Geopolitical, Global Macro & Financial News Sentiment Analysis
This project implements a macro-focused sentiment analysis system designed to ingest global financial and geopolitical news, classify dominant market narratives, and quantify sentiment trends over time.
The system is intended to support macro analysis, market monitoring, and research workflows, enabling users to observe how narratives such as inflation, monetary policy, geopolitics, and risk sentiment evolve and potentially become reflected in market expectations.
The project was built as part of a Data Bootcamp, while deliberately using modern, industry-relevant tools and patterns so that it can function as a portfolio-grade project rather than a purely academic exercise.
- Ingest financial and geopolitical news from multiple sources
- Clean and normalise unstructured text data
- Apply NLP techniques to score sentiment
- Classify news into interpretable macro narratives
- Aggregate sentiment by source and narrative over time
- Produce structured outputs suitable for dashboards and decision support
- Maintain a modular architecture that supports future expansion
News Feeds (RSS / APIs) ↓ Ingestion Layer ↓ Raw Articles (Database) ↓ Cleaning & Normalisation ↓ Sentiment Scoring (NLP) ↓ Narrative Classification ↓ Daily Aggregations ↓ Dashboards / Visualisations
- RSS feeds from major financial and global news providers
(e.g. Bloomberg Markets, BBC World; availability may vary depending on network restrictions)

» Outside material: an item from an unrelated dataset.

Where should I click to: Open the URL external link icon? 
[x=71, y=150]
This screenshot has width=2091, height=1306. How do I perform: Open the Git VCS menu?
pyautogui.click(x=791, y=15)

These sources are used for the MVP to avoid licensing and credential dependencies while validating the full analytical pipeline.
The system is architected to support authenticated or subscription-based news feeds for users who have valid access rights. This includes, but is not limited to:
- Enterprise financial news APIs
- Authenticated RSS feeds
- Licensed data platforms providing structured news content
Integration of these feeds is not enabled by default in the MVP, but the ingestion layer is deliberately modular so that premium sources can be added without refactoring the core pipeline.

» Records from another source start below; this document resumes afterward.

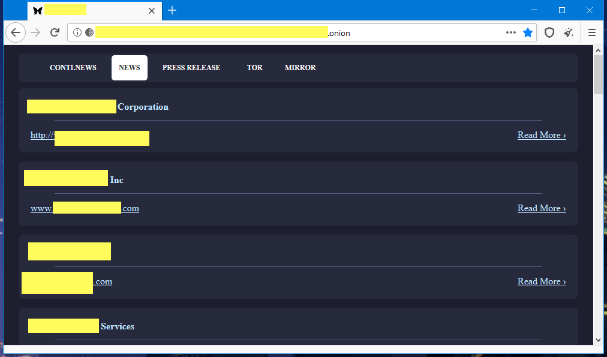Open the page actions three-dots menu

click(511, 33)

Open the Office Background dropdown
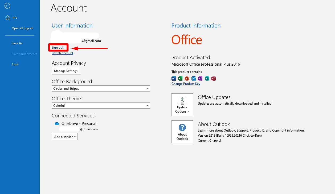(147, 88)
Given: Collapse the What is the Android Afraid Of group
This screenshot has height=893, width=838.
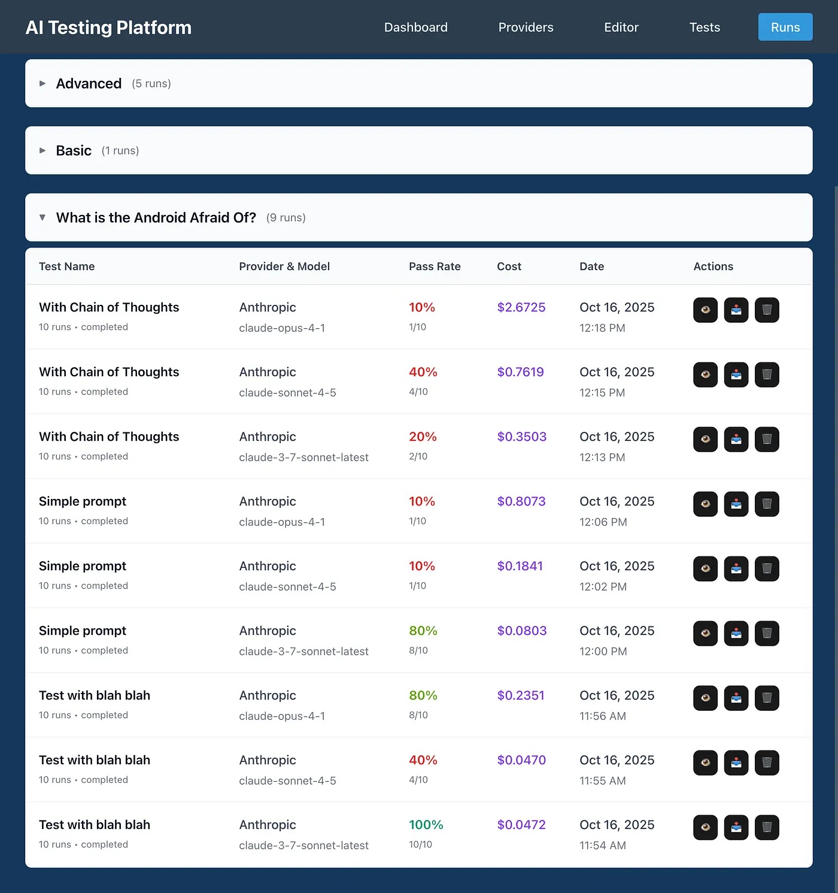Looking at the screenshot, I should (156, 218).
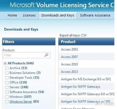Check the Archive (53) checkbox

click(x=7, y=68)
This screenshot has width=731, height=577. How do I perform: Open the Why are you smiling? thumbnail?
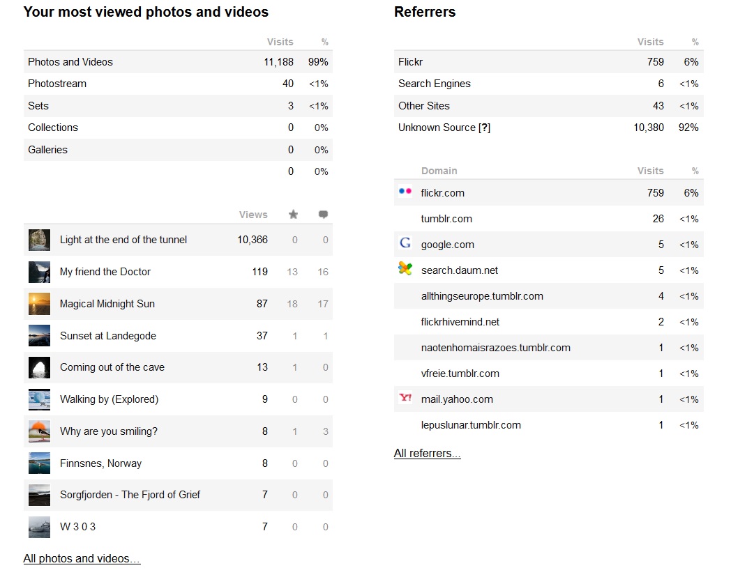tap(39, 431)
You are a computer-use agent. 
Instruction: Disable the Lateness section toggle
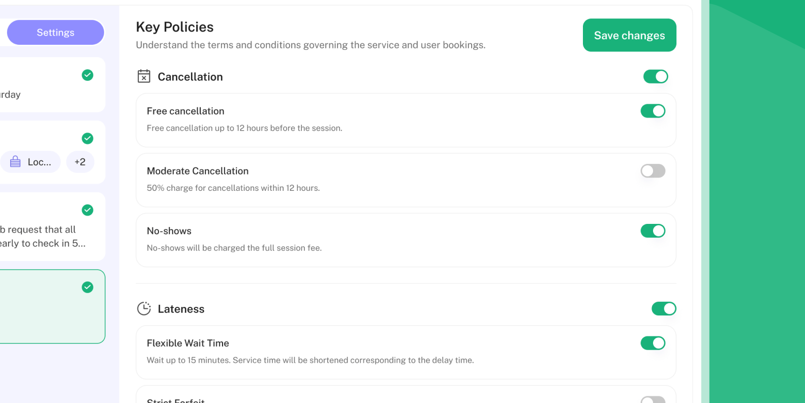(664, 309)
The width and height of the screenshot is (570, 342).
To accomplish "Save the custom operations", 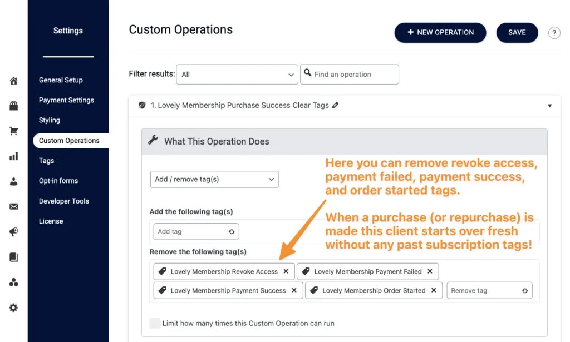I will [517, 32].
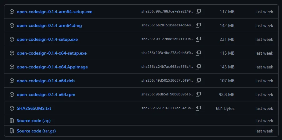Download open-codesign-0.1.4-arm64.dmg
This screenshot has height=140, width=282.
pyautogui.click(x=49, y=25)
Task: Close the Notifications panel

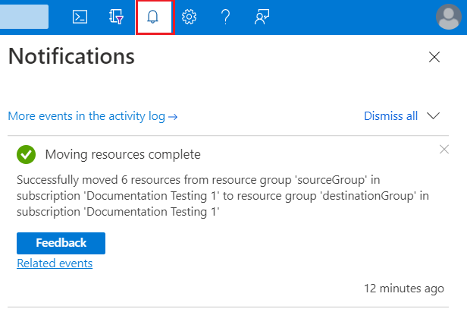Action: pos(434,57)

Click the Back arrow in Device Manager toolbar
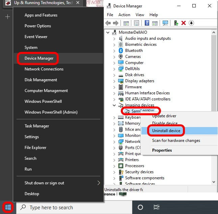108,23
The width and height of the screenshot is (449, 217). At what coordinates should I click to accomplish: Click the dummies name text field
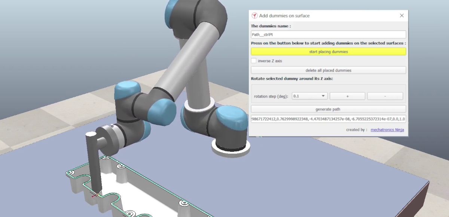pos(328,34)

This design allows the project to scale from an educational MVP to an institutional-style research tool.
- Modular ingestion pipeline
- Support for multiple feed endpoints
- Deduplication by article link
- Preservation of source and publication timestamp
- HTML stripping and text normalisation
- Consistent datetime handling
- Separation of raw and cleaned data layers
- Baseline NLP sentiment scoring using a transparent, interpretable model
- Compound sentiment scores per article
- Model version recorded alongside outputs
Articles are classified into high-level macro narratives using a rule-based taxonomy prioritising interpretability:
- Inflation
- Monetary policy / interest rates
- Growth & recession
- Geopolitics
- Energy & commodities
- Risk sentiment
This approach enables clear reasoning about why an article is associated with a narrative, which is essential in financial analysis contexts.
- Daily sentiment by source
- Daily sentiment by narrative
- Article counts and averages suitable for dashboards and reporting
- Python 3.12
- SQLAlchemy (database modelling and access)
- SQLite (MVP persistence layer)
- pandas / numpy (data processing)
- feedparser / BeautifulSoup (ingestion and cleaning)
- VADER Sentiment (baseline NLP sentiment analysis)
- GitHub Codespaces (cloud development environment)
- Streamlit (interactive demo application)
- Power BI (external dashboarding and visual analytics)
macro-sentiment-engine/ ├── app/ # Streamlit demo app ├── db/ │ ├── models.py # Database schema │ └── init_db.py # Database initialisation ├── pipeline/ │ ├── ingest_rss.py # News ingestion │ ├── clean.py # Text cleaning │ ├── score_sentiment.py # NLP sentiment scoring │ ├── narratives.py # Narrative taxonomy │ ├── tag_narratives.py # Narrative tagging │ ├── aggregate.py # Aggregation by source │ └── run_pipeline.py # End-to-end pipeline runner ├── data_out/ │ ├── sentiment.db │ ├── daily_sentiment_by_source.csv │ └── daily_sentiment_by_narrative.csv ├── requirements.txt └── README.md
python -m pip install -r requirements.txt
python -m db.init_db
python pipeline/run_pipeline.py
- SQLite database containing raw articles, cleaned text, sentiment scores, and narrative tags
- CSV files for dashboarding:
- Daily sentiment by source
- Daily sentiment by narrative
- Interactive Streamlit dashboard (optional deployment)
- RSS feed availability may vary depending on network restrictions
- Rule-based narrative tagging may not capture nuanced or implicit themes
- Baseline sentiment models may struggle with sarcasm or complex financial language
- The system does not attempt to infer causality between sentiment and market prices
- Integration of licensed, subscription-based news feeds via authenticated APIs
- Replacement of baseline sentiment models with finance-specific transformer models
- Event-based sentiment and “surprise” scoring
- Integration of market price data for sentiment–price divergence analysis
- Source credibility weighting and time-decay modelling
- Deployment as a hosted API or research tool